Monday, October 29, 2007

To Believe Or Not To Believe - That Is the Question

Faith in God is weird. At least it is for me.

I trust God absolutely with my life. My physical existence. Maybe that is because the night I offered it to Him, He gave it back to me. But I believe that what waits for us on "the other side" is pure love, and I trust that absolutely.

But when it comes to worldly affairs - look out!

Maybe that too comes from life experience. Look at all the times I have prayed for direction about my life or my career or work (when I was still young enough to have time to build a career) and have seen no answer. I have prayed until I was blue in the face, and I still saw no answer.

"Oh, when God closes one door He opens another," people tell me. The doors that have opened for me have come at crisis points, and they led to jobs that were not too rewarding financially and even less rewarding in other ways. All other doors have remained firmly closed.

So here I am now. Early sixties. Left an established job in an area with a fairly healthy economy to move home to an economically depressed area. Savings account is depleted. Unless a door opens soon, I face the certainty of cashing in the IRA I had just started a couple of years ago; it's my third try, and I promised myself it wouldn't get cashed in like the others had. I feel as though someone has tied me to the railroad tracks and I can hear the train approaching the curve. There isn't anyone to untie me, and the train crew won't be able to stop in time.

Can I trust God now? If it actually were my physical life, I think I could. But this is quality of life. How you exist. Can I have a job that is more rewarding than the others? Can I earn enough to at least get out of debt and hopefully put a little by for retirement? If I can in fact afford to retire at all?

And what it boils down to is this question: Have I been following the wonderful Being I met one night as I lay in a hospital bed? Or not? That is the worst of it. I've led myself down the garden path before. Have I just done it again?

I acknowledged this morning, quite tearfully, that I am scared to death here. Maybe I just needed to say it aloud; both God and I know the truth of it, but it just needed to be confessed aloud.

It brings me back to the story of Peter trying to walk on the surface of a stormy sea to go to Jesus. As long as he kept his attention on Jesus, he was all right. When the reality of what he was doing got through to him, he grew afraid and began to sink. Jesus, of course, was there to pull him out.

Do I believe that actually happened? I don't know. I tend to think it is a story that makes a point: When you are in stormy seas, you can come through it unharmed if you keep your eyes on your Source. I am trying to do that.

There has to be a line between "keeping your eyes on your Source" and "not being realistic." I am not always certain where that line is. No, I am rarely certain.

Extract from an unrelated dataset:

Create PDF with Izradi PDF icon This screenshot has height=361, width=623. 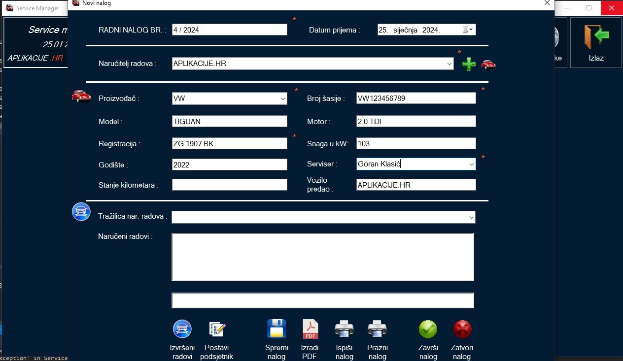click(310, 329)
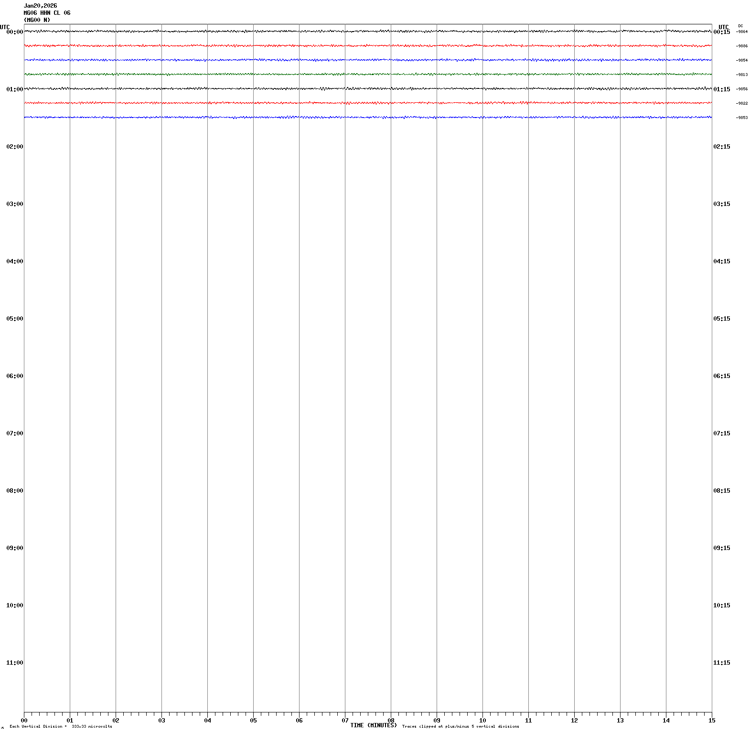Click the 07:15 label on right axis
This screenshot has width=750, height=733.
point(721,433)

Right now this is what I am certain of: I am in my early sixties, and I am still here. I have survived many crises - physical illnesses, financial difficulties, disappointments that sent me into big-time darkness. I will come through this somehow. (I wish I knew how! It would help.) Some day I will look back at this and say, "I really don't know to this day how I got through that." Just like all those other times.

And I attritube my continued survival to the God before Whom I wept this morning.

Yep, faith in God is weird. At least it is for me.